Шрифт:
Интервал:
Закладка:
В своей оценке она стремится принизить роль Екатерины Дашковой, чья репутация героини этого часа прогремела по всей Европе:
«Княгиня Дашкова, младшая сестра Елизаветы Воронцовой (хотя она хочет, чтобы вся честь по выполнению плана была приписана ей просто в силу того, что она знала некоторых лидеров), была непопулярна из-за своей сестры, и даже тот факт, что ей было всего девятнадцать лет, никого не впечатлял. Хотя она стремилась быть посредником, через которого можно было выйти на меня, все общались со мной напрямую в течение шести месяцев, когда она еще не знала даже их имен. Это правда, что она умна, но ведет она себя нарочито, она интриганка, и наши офицеры ее не любят; только бездумные и опрометчивые говорят ей то, что знают, а это не больше, чем мелкие детали. И[ван] Шувалов, самый низкий и подлый из людей, говорят, написал Вольтеру, что девушка восемнадцати лет изменила лицо Европы. Пожалуйста, разуверьте этого великого писателя»{286}.

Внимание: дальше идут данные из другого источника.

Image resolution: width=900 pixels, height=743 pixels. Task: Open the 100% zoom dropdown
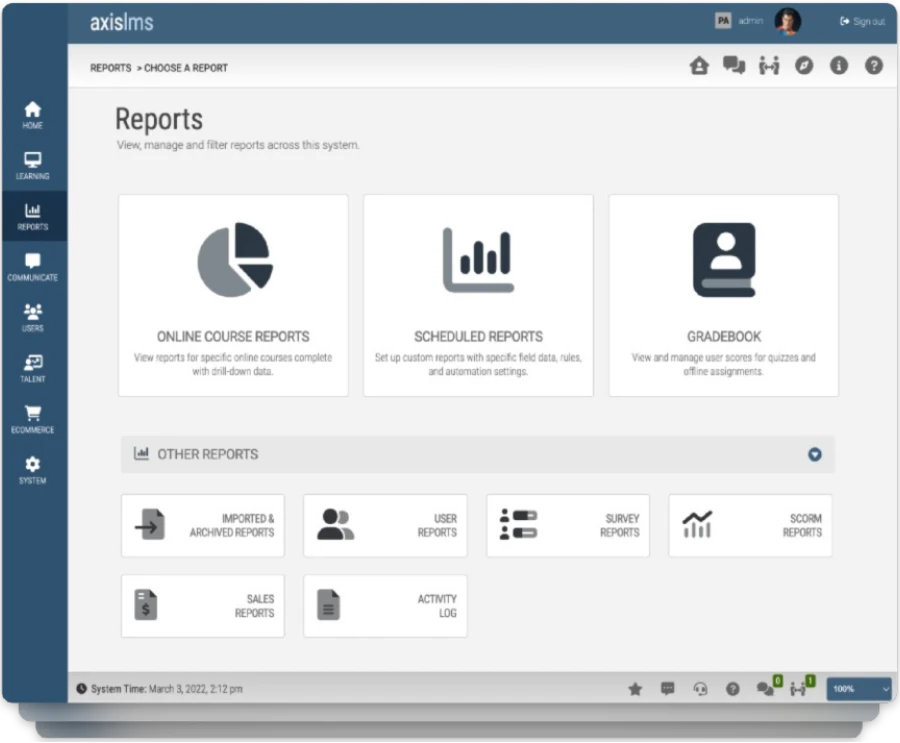859,688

Чувство Екатерины, что она выполняет свое предназначение, было полностью подтверждено этими тремя незаурядными днями. Как она писала далее Понятовскому, «наконец Бог привел все к тому концу, которого Он хотел, и все это — в большей степени чудо, чем организация и планирование, ибо так много благоприятных обстоятельств не могло сойтись вместе без Божьего промысла»{287}.
7. Убийство, коронация и тайный сговор
(1762–1763)
Императрице потребуются все ее силы и таланты, чтобы предотвратить те штормы, которые, насколько я видел, назревают при ее дворе.
Проблемы, вставшие перед Екатериной после восшествия на престол, были весьма значительными. Еще через несколько лет она вспоминала о доставшемся в наследство долге перед армией и беспорядочном состоянии финансов. Никто в казначействе не имел понятия, что находится в казне, и все несли свои «жалобы на вымогательства, подкуп, притеснения и судебные ошибки»{288}. Тюрьмы были переполнены; поступали отчеты о крестьянах, бунтующих против своих хозяев и бегущих на фабрики. Ничто, по словам Екатерины, не работало нормально. Отношение в среде чиновничества было таким: «Но мы ведь всегда все делали таким образом» — и было множество тех, кто счастливо набивал при этом свои карманы.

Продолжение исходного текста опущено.